** Extracted data **
________________________
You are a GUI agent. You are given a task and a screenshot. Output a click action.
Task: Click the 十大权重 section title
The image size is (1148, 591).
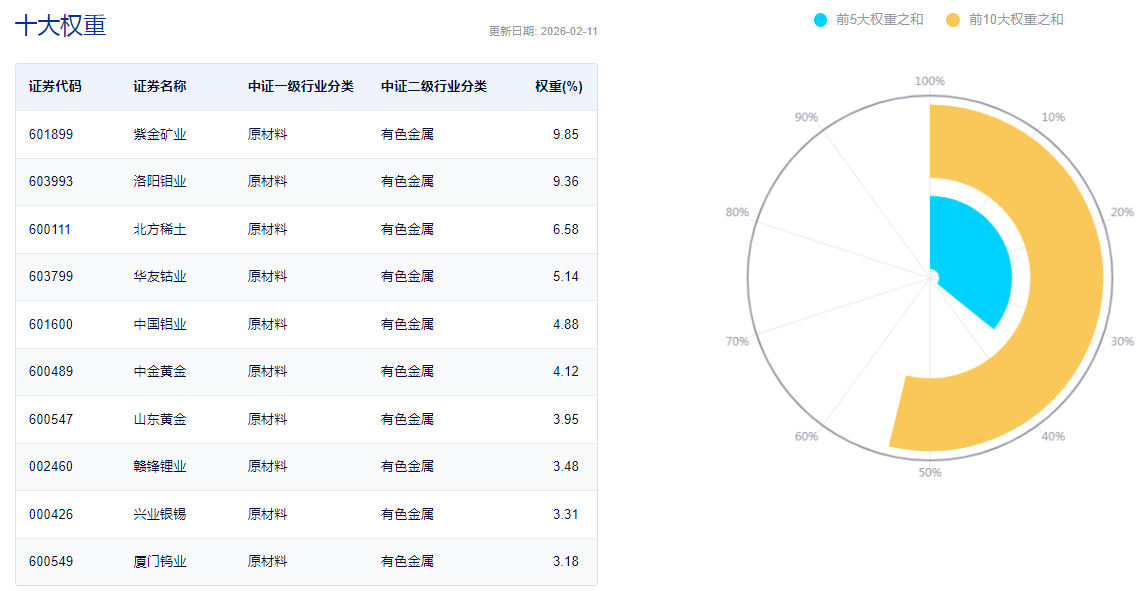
________________________
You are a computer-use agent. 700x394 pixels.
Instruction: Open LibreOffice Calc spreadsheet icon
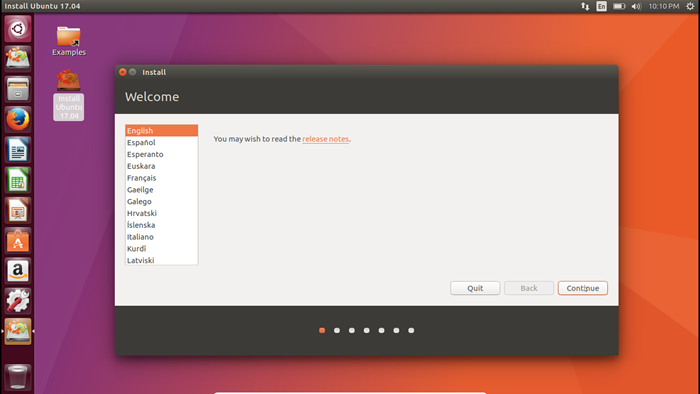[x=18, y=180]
________________________
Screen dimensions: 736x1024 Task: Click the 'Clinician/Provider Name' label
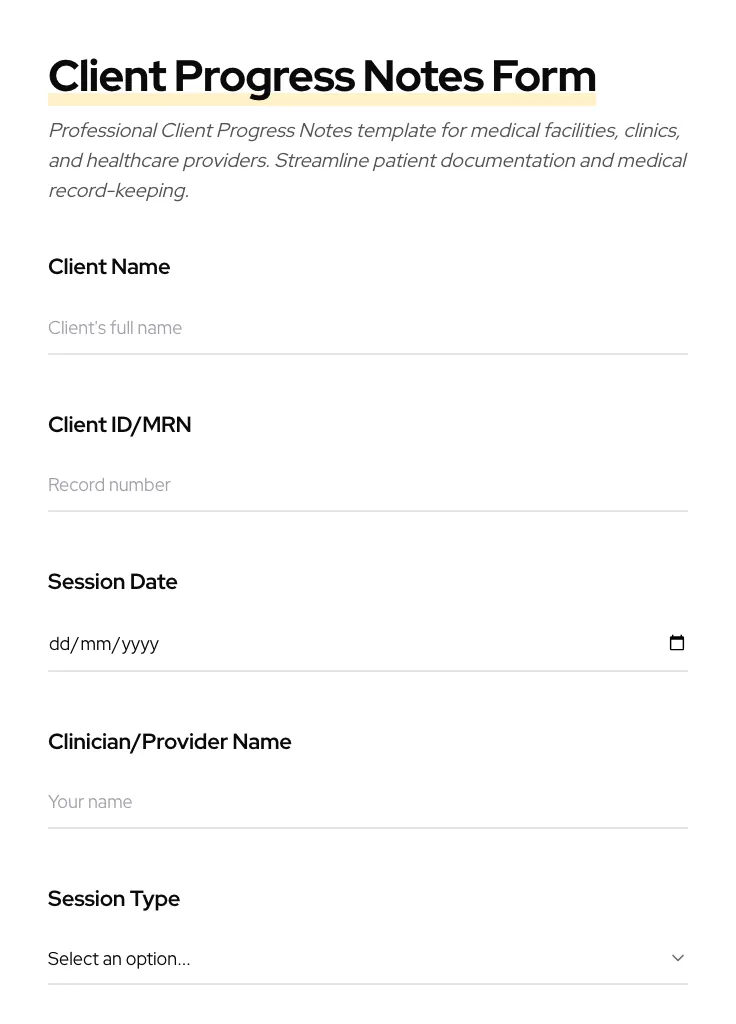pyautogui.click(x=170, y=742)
________________________
** The task **
The response should be the listing above, limited to the lines between the one holding "You are a GUI" and the one holding "The image size is (1148, 591).", inclusive, reproduced exactly.

** Exercise response **
You are a GUI agent. You are given a task and a screenshot. Output a click action.
Task: Click the 十大权重 section title
The image size is (1148, 591).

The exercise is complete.